Fato é que nem Shakespeare, em toda a sua glória, daria conta da tragicomédia que o STF-2012, que aprende leis, justiça e democracia nos jornais do Grupo GAFE (Globo-Abril-FSP-Estadão), está escrevendo em Brasília!

Pois que se lixem! Pois inventem lá o que queiram! Façam lá o que lhes dê na telha! Vocês são patéticos! O Brasil é mais! O Brasil riremos por último, de vocês todos.

Também riremos muito desse patético “jornalismo” que desgraça o Brasil, até quando é bem intencionado!

Dirceu vive! No pasarán! Venceremos! Só a luta ensina! Viva o Brasil!

São Paulo, 18/9/2012
Coletivo Vila Vudu de Tradutores/redecastorphoto



Notas da redecastorphoto e do pessoal da Vila Vudu

[1] Pode ser visto, como referência, a seguir, mas não se recomenda: é HOR-RÍ-VEL.


[2 Marco Antônio by Shakespeare, como nós e Shakespeare, conhecemos bem os riscos de, naquelas/atuais circunstâncias, deixar falar também o coração, risco aliás idêntico a deixar falar só o coração. Às tantas, Marco Antônio diz: “Permitam-me que me cale, porque meu coração desceu ao túmulo com Cesar. Peço tempo para reencontrá-lo”, fala que é perfeita formação, em discurso, da consciência política clara de que política se faz também com o coração; que se pode fazer até sem coração; mas que nunca, nunca, em nenhum caso, se pode fazer só com o coração (Lênin vive!). Isso a jornalista Hildegard Angel também não soube ler em Shakespeare.

Um comentário:

  1. (comentário enviado por e-mail e postado por Castor)

    Lindo, corretíssimo, o texto-discurso do nosso Coletivo, ligado inteligentemente a esta Pátria de todos, inclusive dos "cães de guerra" que sabemos escorraçar, com amor e honestidade, longe das "éticas" de titica que bem conhecemos.
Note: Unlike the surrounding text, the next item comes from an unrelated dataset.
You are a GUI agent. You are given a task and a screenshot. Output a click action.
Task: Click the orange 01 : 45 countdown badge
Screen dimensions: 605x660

Manca esta República, desde os tempos de Arthur Bernardes e Aurelino Leal - antes, era só um pseudo-Império de barrete frígio - marcada pelas tragédias políticas de 1935, 1937, 1964, 1968, e estamos aqui para ajudá-la sempre a soerguer-se. As crapulices demonstram que as camadas reacionárias têm consciência exata disso. Agora mesmo, a Comissão da Verdade quer investigar só agentes públicos, deixando de lado talvez os piores, os agentes privados, prepostos do imperialismo, financiadores da repressão assassina, inclusive da mãe e irmão da jornalista. O STF jamais corrigirá sua decisão de isentar os assassinos, criando uma hermenêutica safada da Lei de Anistia. O ministro José Dirceu sabe disso, o seu julgamento resulta disso. Esses "cães de guerra" shakespearianos é que deveriam ser julgados, mas nos falta uma corte jurisdicionada para tal.